What I believe . . . . from NPR

I believe that Fathers make a difference.

My earliest coherent memories are of my Father. I recall him telling me and my brother to always tell the truth, and to share books. Whatever he told us, he himself lived. My father was a good man, and what I know about being a good man, I learned from my father. Fathers make a difference because they set examples.

My father bought us tinker toys, tin airplanes, and cap pistols. He took us everywhere he went: to work (he was a sanitary engineer), to the midway, on train rides. He taught us how to fish. He grew up in West Texas, and he made sure that we learned how to ride. He sang Hank Williams songs to us. He took us to cowboy movies. Fathers make a difference because they appreciate the importance of fun.

There were times, when I was growing up, that I found the going tough and simply wanted to quit whatever I was doing. My father always managed to arrange to keep me going. One day, at the end of my senior year at Stanford, I called him to tell him that I was not going to graduate. He spoke to every one of my teachers and found out what it would take to get me through. He commissioned my brother to keep an eye on me while I did what would take. I graduated. Fathers make a difference because they have an abiding interest in their children's strivings.
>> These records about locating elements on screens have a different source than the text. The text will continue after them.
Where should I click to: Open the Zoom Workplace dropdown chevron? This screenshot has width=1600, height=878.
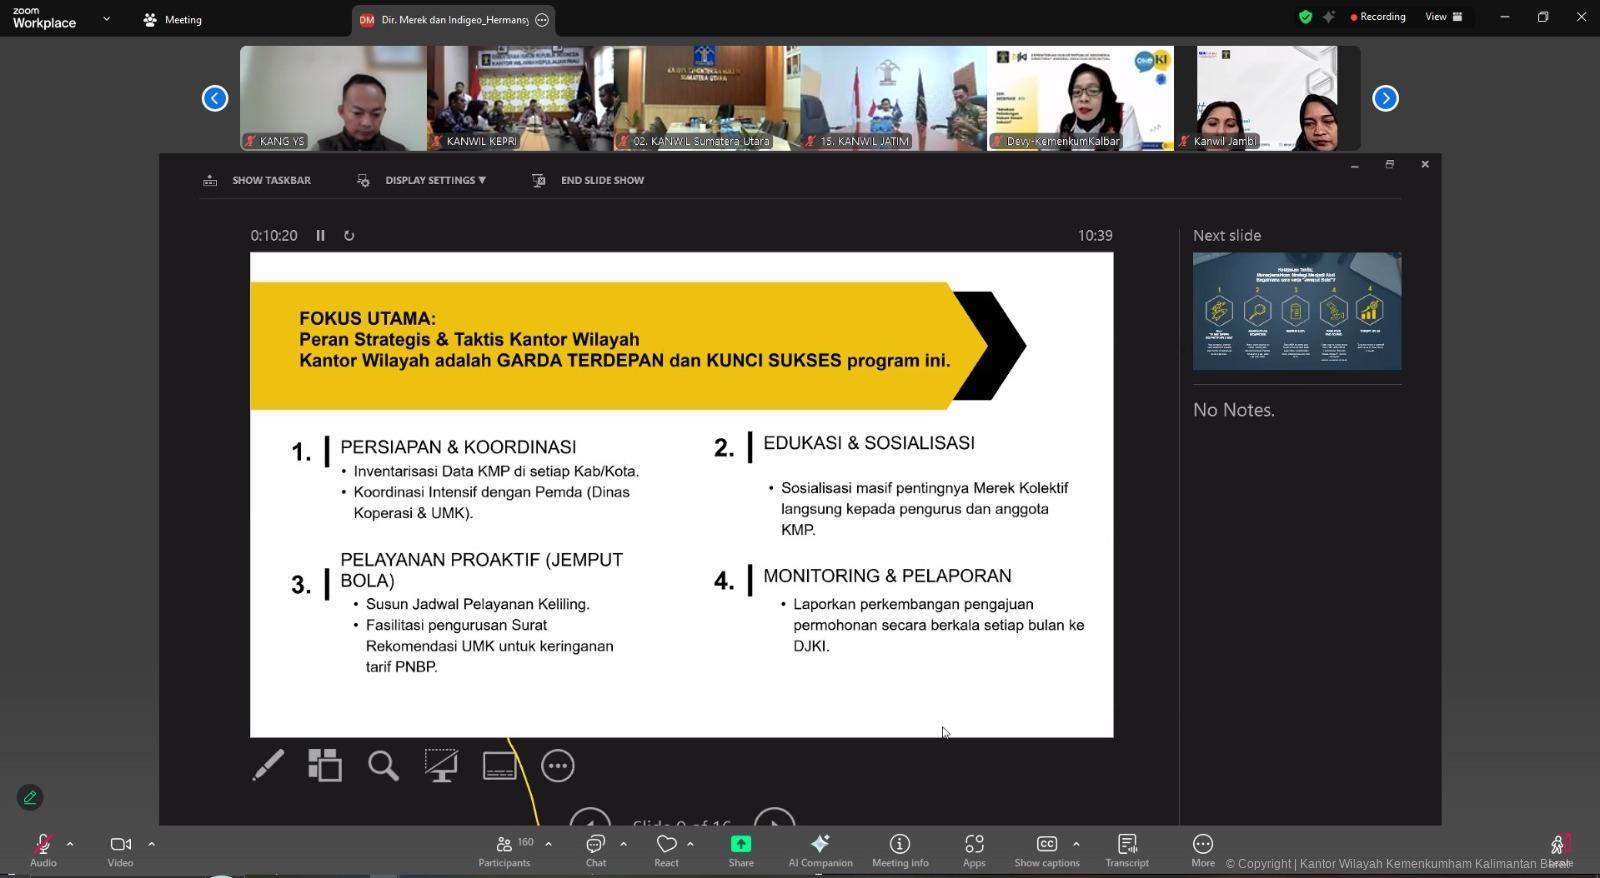coord(106,19)
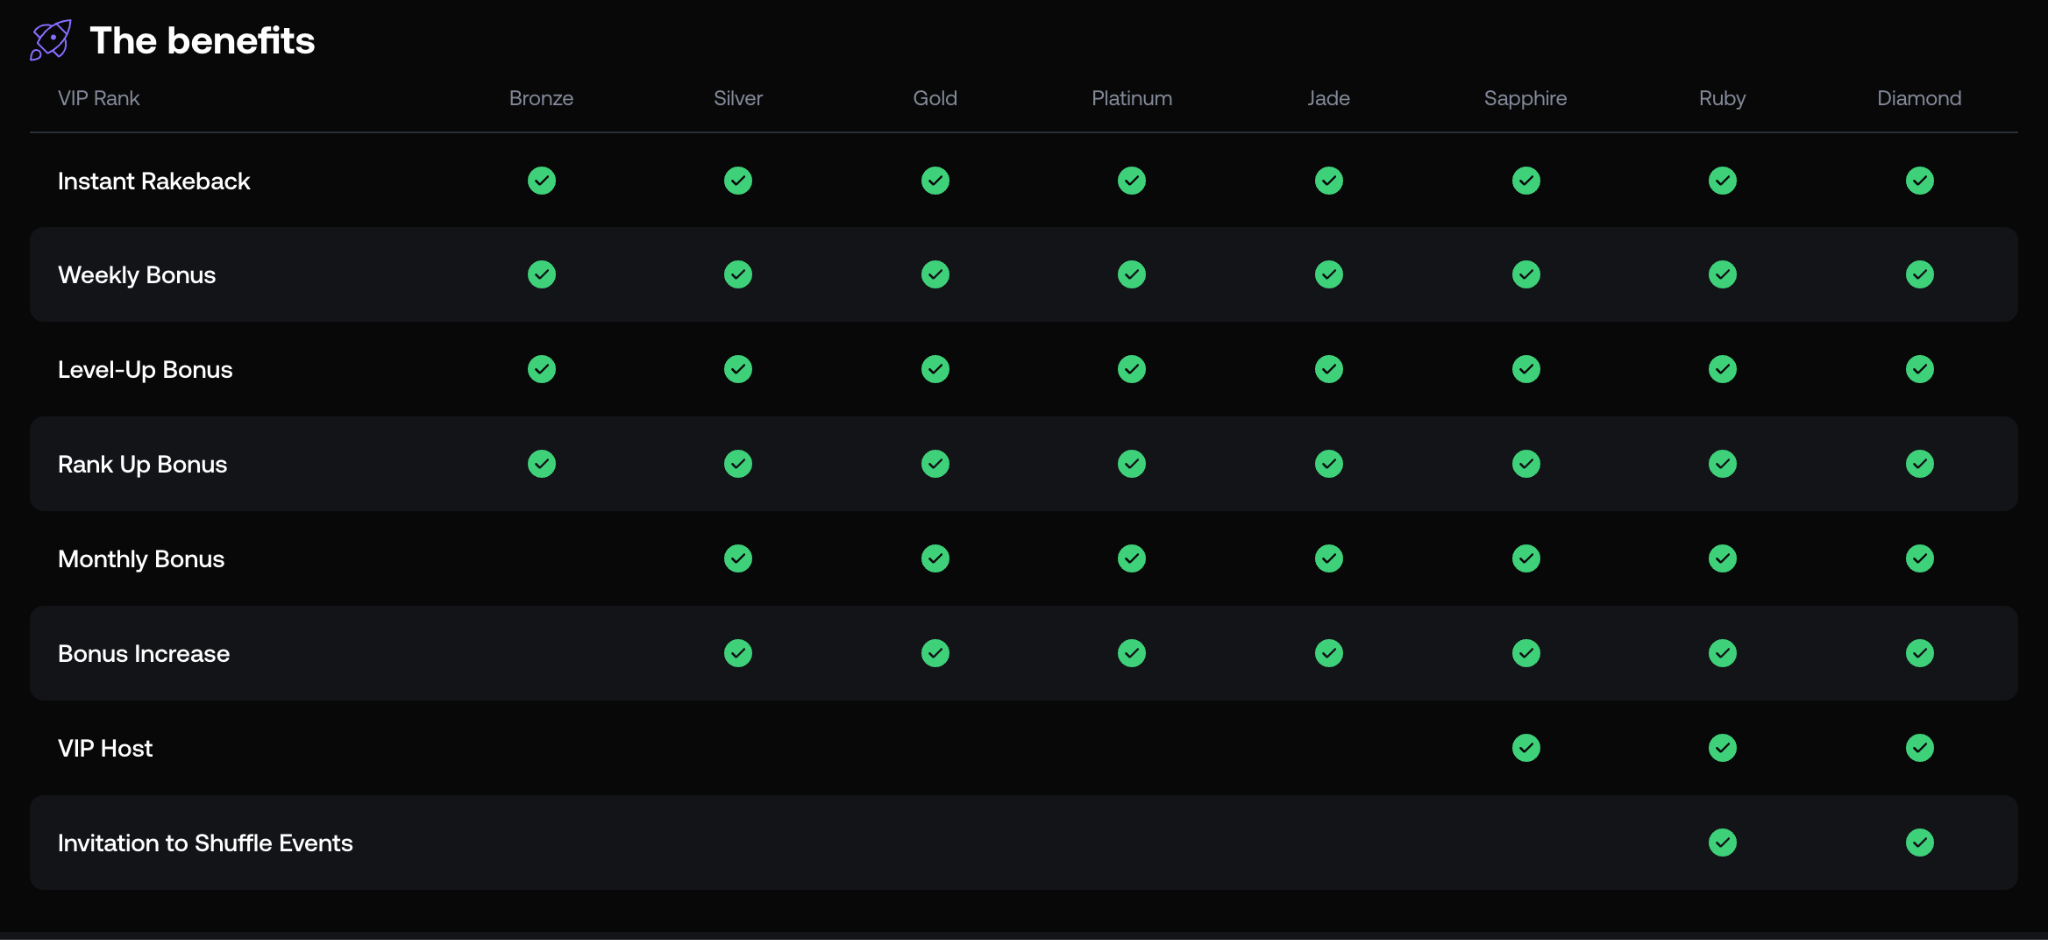Select the Sapphire column header
2048x940 pixels.
(1525, 98)
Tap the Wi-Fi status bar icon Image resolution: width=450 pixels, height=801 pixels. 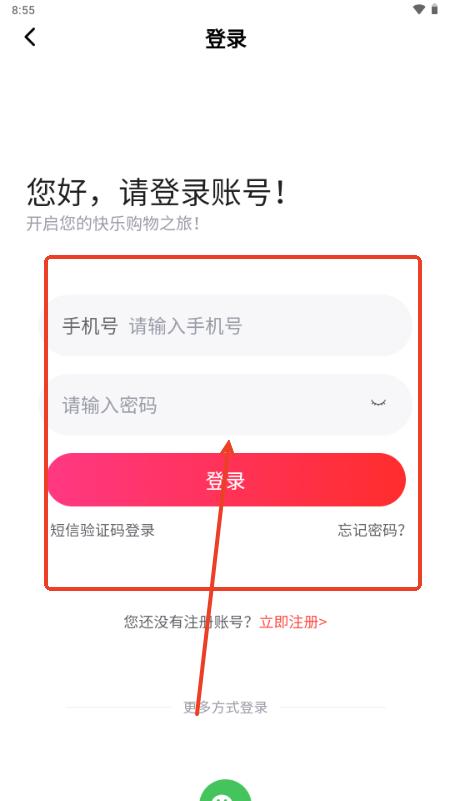(x=419, y=9)
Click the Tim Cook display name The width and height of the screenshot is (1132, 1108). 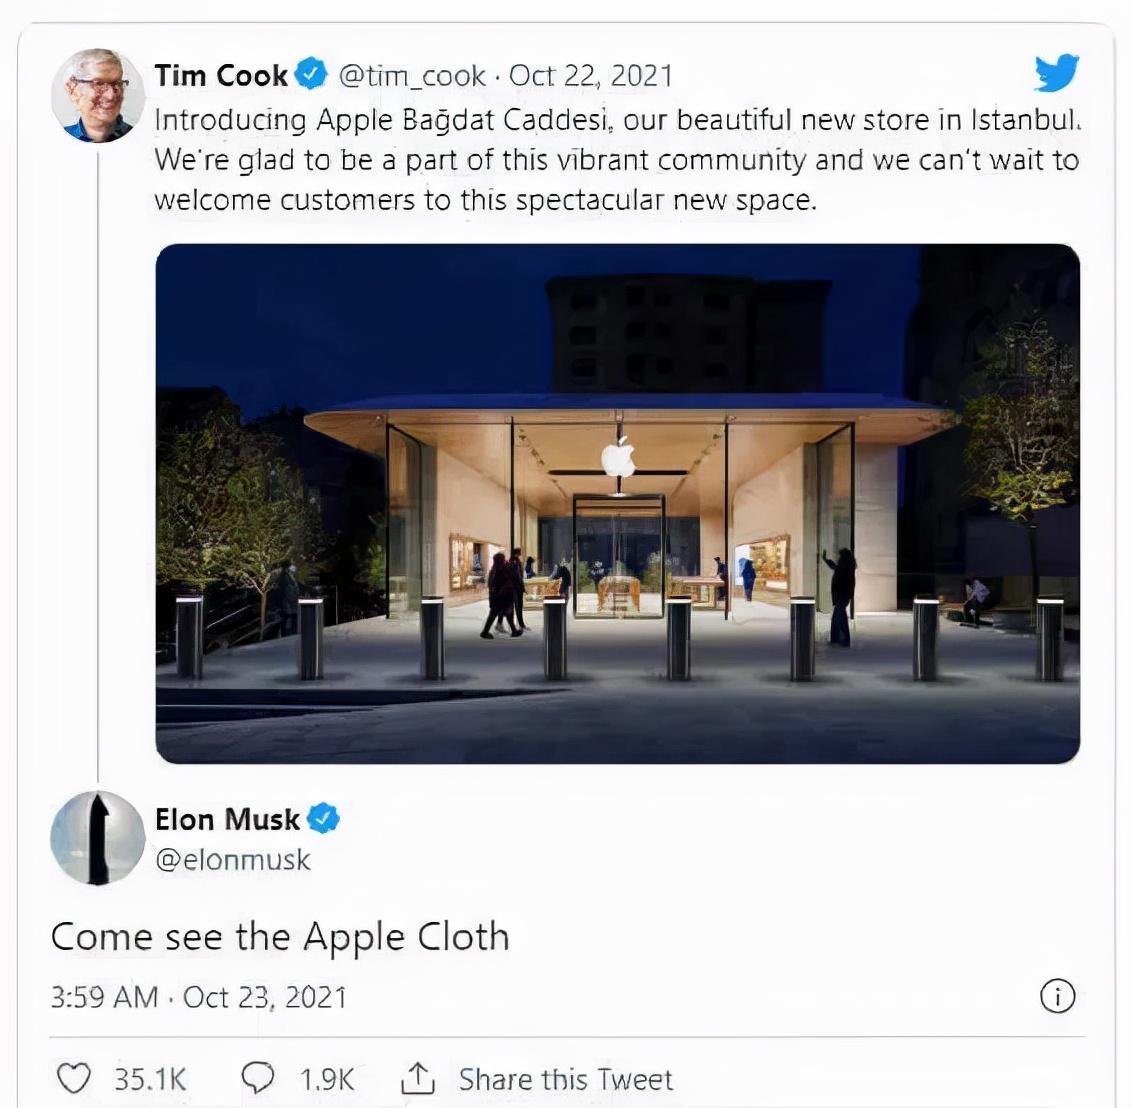click(x=221, y=75)
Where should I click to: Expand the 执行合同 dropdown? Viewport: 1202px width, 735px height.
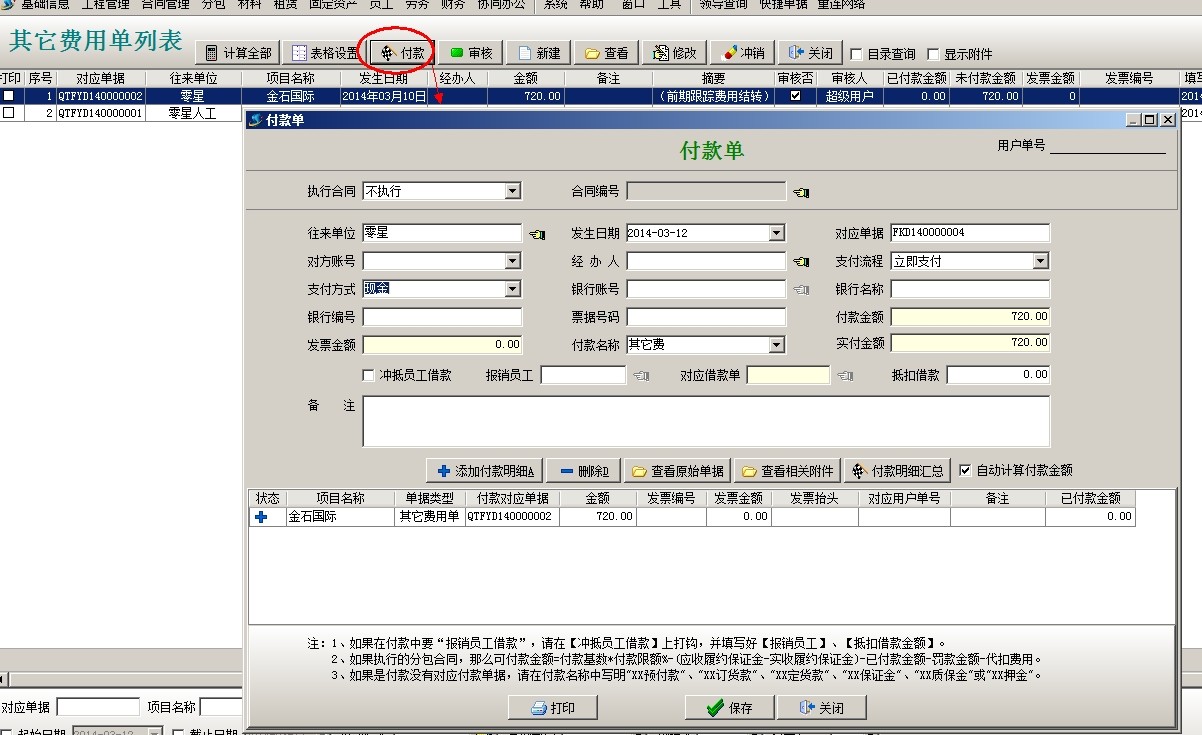(512, 191)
When I went off to graduate school at the University of Texas, my father went down to Austin with me to help me find a place to live. Then he went back home to Dallas. If he ever worried about my making my way in this world after that, he never mentioned it to me. Fathers make a difference because they know how to say “Fare thee well” to their children, and really mean it.

The truth is, I am writing not so much about fathers as to fathers. I hope that you who are fathers will hew to what is essential in fathering. The brand of baby food you buy your son is small stuff; that you are there when he is learning to ride a bike is immensely important. That your daughter goes to school without her mittens is small stuff; that you are there to talk to her boyfriend is immensely important. That you sit down to dinner with your children is immensely important. That you are there to take them up a mountain that they don't think they can climb is immensely important. It is immensely important that you stick up for them when they need to establish their independence from their peers, from the authorities or even from their mother.

If nothing else, Woody Allen's words apply to fatherhood with a vengeance. He said, “Eighty percent of success is showing up.” This I believe.